Before long its value had risen to $230,000 and Spanish-speaking estate agents started urging him to move up the property ladder. It couldn't go wrong, they told him. He had a steady job, excellent credit and was already a US citizen; he should buy a bigger house.
Today he is one of hundreds of thousands of Americans who have lost their homes in the so-called "sub-prime mortgage" crisis, a financial timebomb that has sent shockwaves through world markets. In a brief speech in the White House Rose Garden yesterday, President George Bush outlined the first belated efforts to help borrowers who were never going to be able to cope with the mortgages they were sold.
Prodded into action by fears of a Wall Street meltdown, he urged banks to "work with homeowners to adjust their mortgages" when they run into difficulties, rather than foreclosing and repossessing the house. As a practical measure, the government will temporarily stand behind mortgages with lower rates and set up a new "foreclosure avoidance initiative".
Many of those now in trouble were the victims of aggressive mis-selling. They were sold mortgages at attractive rates without being told that payments would rise steeply in a couple of years, or that interest rates would be hiked up if they missed a payment. Others got caught up in a frenzy of greed and did not think they could lose.

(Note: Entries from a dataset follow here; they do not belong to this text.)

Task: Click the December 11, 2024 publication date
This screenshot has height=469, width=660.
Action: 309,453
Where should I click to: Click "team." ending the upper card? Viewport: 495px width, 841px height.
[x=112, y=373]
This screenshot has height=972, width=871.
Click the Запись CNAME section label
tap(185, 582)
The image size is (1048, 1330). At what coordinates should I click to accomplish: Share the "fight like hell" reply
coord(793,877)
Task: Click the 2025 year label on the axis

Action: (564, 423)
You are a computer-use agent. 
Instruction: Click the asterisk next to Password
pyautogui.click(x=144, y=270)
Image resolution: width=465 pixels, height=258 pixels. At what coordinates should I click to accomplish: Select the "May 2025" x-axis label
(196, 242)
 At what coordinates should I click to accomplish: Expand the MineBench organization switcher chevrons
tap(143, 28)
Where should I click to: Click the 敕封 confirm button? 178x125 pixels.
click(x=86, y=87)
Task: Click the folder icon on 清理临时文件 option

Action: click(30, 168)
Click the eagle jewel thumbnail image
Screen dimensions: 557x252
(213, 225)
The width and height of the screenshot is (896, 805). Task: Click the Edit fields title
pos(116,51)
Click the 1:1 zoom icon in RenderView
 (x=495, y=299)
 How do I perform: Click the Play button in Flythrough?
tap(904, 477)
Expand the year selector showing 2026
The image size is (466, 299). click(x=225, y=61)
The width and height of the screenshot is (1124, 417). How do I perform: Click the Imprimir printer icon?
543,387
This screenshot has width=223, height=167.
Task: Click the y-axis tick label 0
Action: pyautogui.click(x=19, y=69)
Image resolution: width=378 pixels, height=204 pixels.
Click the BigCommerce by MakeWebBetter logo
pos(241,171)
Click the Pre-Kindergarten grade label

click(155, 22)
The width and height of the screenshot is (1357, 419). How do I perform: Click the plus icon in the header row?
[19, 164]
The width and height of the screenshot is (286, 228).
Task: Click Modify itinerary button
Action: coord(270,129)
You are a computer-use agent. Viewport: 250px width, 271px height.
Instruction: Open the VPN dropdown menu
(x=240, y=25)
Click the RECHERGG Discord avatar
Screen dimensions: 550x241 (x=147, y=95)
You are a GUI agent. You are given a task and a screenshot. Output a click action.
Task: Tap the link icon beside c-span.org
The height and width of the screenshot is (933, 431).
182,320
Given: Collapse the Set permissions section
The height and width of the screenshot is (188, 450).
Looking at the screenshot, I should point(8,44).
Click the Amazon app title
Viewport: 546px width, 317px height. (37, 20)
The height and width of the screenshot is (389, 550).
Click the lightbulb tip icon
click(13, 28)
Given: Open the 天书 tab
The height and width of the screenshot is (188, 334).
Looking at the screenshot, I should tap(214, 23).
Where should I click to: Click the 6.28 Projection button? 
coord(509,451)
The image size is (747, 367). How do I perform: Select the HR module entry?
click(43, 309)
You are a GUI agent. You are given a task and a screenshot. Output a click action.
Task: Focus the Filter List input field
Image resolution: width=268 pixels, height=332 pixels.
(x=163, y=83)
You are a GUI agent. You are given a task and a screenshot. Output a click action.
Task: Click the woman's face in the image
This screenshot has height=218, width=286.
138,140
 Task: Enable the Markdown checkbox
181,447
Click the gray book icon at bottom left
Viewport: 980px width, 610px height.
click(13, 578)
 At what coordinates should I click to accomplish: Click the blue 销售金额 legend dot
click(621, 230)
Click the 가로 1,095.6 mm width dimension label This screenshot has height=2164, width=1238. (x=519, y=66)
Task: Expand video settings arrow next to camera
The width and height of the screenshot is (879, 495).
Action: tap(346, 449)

"It was a big orgy and everyone took off their clothes and jumped in the pool naked," said Jose Luis Semidey, an estate agent- turned-talk show agony aunt for the victims. "It was the buyers, the sellers, the real estate brokers, the banks, the home inspectors and even the counties, and now they are all hurting. The agents were pushing to sell houses in a crazy market with low interest rates. Everyone wanted to buy a house and flip it six months later at a huge profit."
At the heart of the crisis was a policy of handing out loans to individuals who declared a "stated income," which was never verified. Wall Street played a role too, by making easy loans available to people who would not normally qualify. These "investor loans" are at the root of many of the foreclosures because the rules under which they were established do not allow any flexibility or modifications by the lender when a borrower gets into trouble.
"This is what happened to Mr Santos," Mr Semidey said. "Now his credit is ruined; he is literally a financial cadaver who nobody will touch. It's a tragedy."
The American Home Services bank has already repossessed the Santos' house and, with a wife and two children to support, he is in financial ruin. But things could be worse. He still has a job and, unlike 47 million Americans, he has health insurance.
"They called and called and told me it was a perfect time to buy another house. They sweet talked me," Mr Santos said yesterday. Soon Mr Santos had the keys to a five-bedroom redbrick house on Lord Culpeper Drive in Northern Virginia and was busy upgrading it with marble bathrooms. At one stage last year, his dream home was worth more than $580,000.
"I feel desperate," said Mr Santos. "My wife is pregnant and I tried so hard to make things better for us. I wanted to give my kids a good life. Now my wife just blames me for our troubles."
According to Mr Semidey, the Bush initiative is already too late for these people. "There are 250 to 500 homes going into default in Northern Virginia every day," he said. "The politicians need to recognise that the problem has not yet crested and is going to explode on them. Instead of worrying about immigrants coming to the US, they need to focus hard on this issue."
From California to the East Coast, dozens of counties which have experienced a homebuilding boom are laying claim to being at the epicentre of the crisis.
The problems are indeed everywhere. In Jackson, New Jersey, Mark and Kerrie Russo, who are raising two young daughters, are desperately trying to hang on to their home. After arranging a 30-year mortgage in 2005, which was on a fixed-rate and based on a solid credit history, a local broker offered a new product. According to the sales pitch, they could choose from different payments from one month to the next.
"What we were not told," Kerrie Russo said, "is that this was a 'negative amortization' loan", in other words, an expanding debt that put the couple ever deeper into debt when they thought they were paying off their mortgage balance. "It's called 'predatory lending,'" said Ms Russo, "that is what I am a victim of."